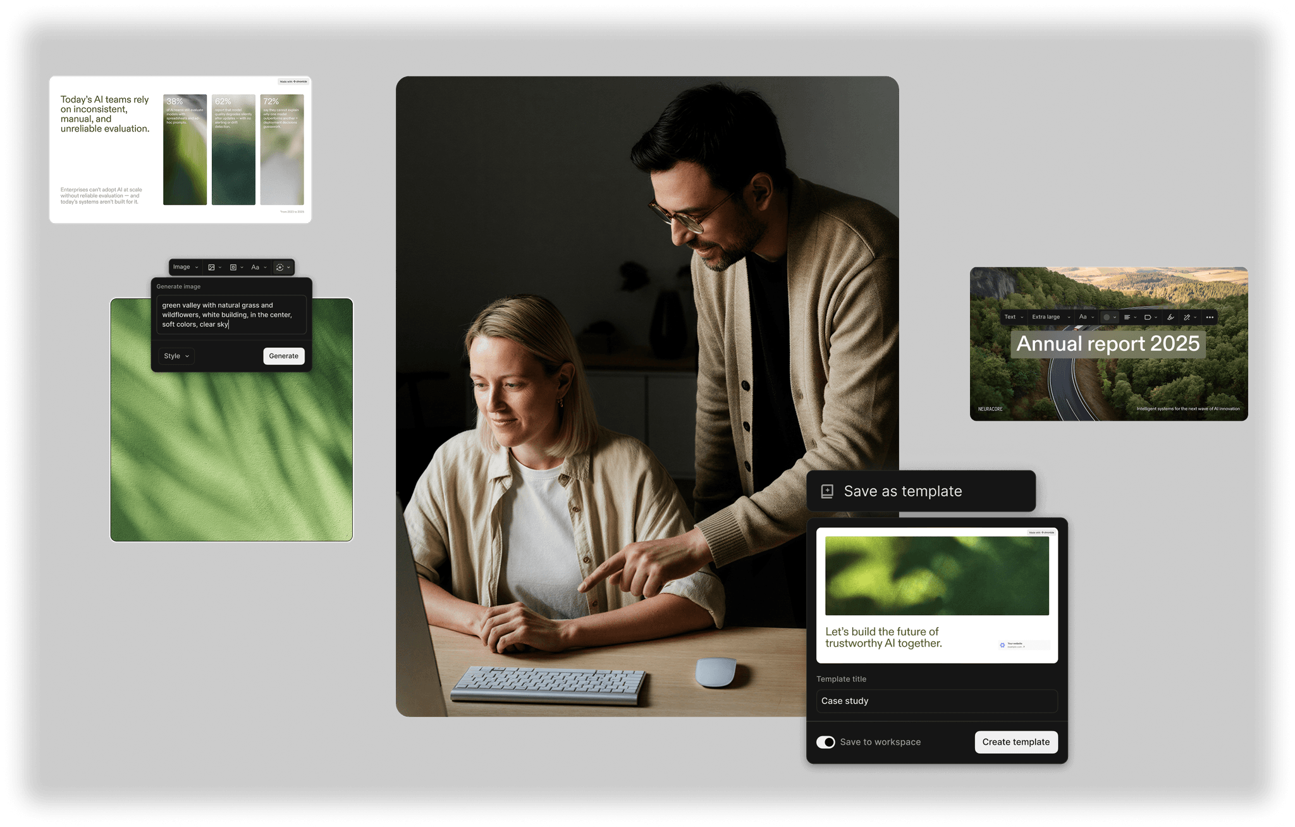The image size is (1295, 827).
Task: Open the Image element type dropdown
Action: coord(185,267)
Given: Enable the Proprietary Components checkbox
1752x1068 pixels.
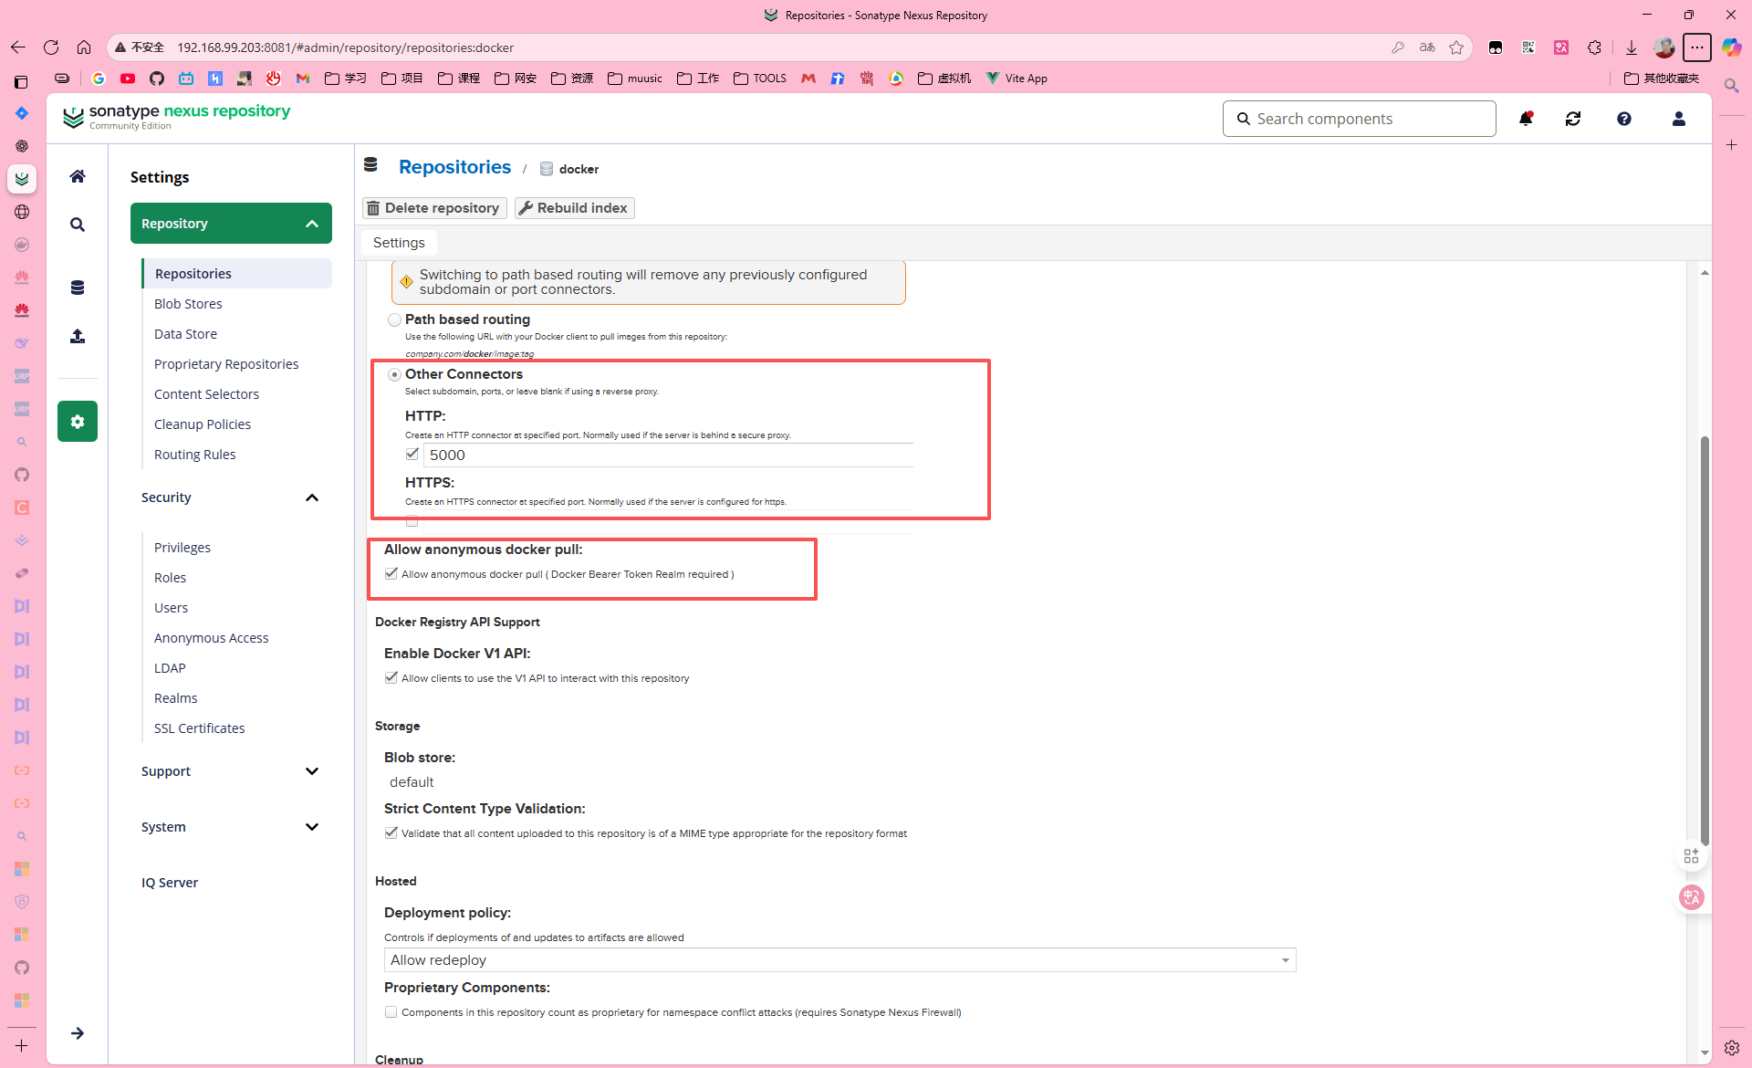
******************************
Beginning at the line that contains "Given: Enable the", retype each line of the data above through the very last one. Do not retype the pictures.

# Written answer
Given: Enable the Proprietary Components checkbox
1752x1068 pixels.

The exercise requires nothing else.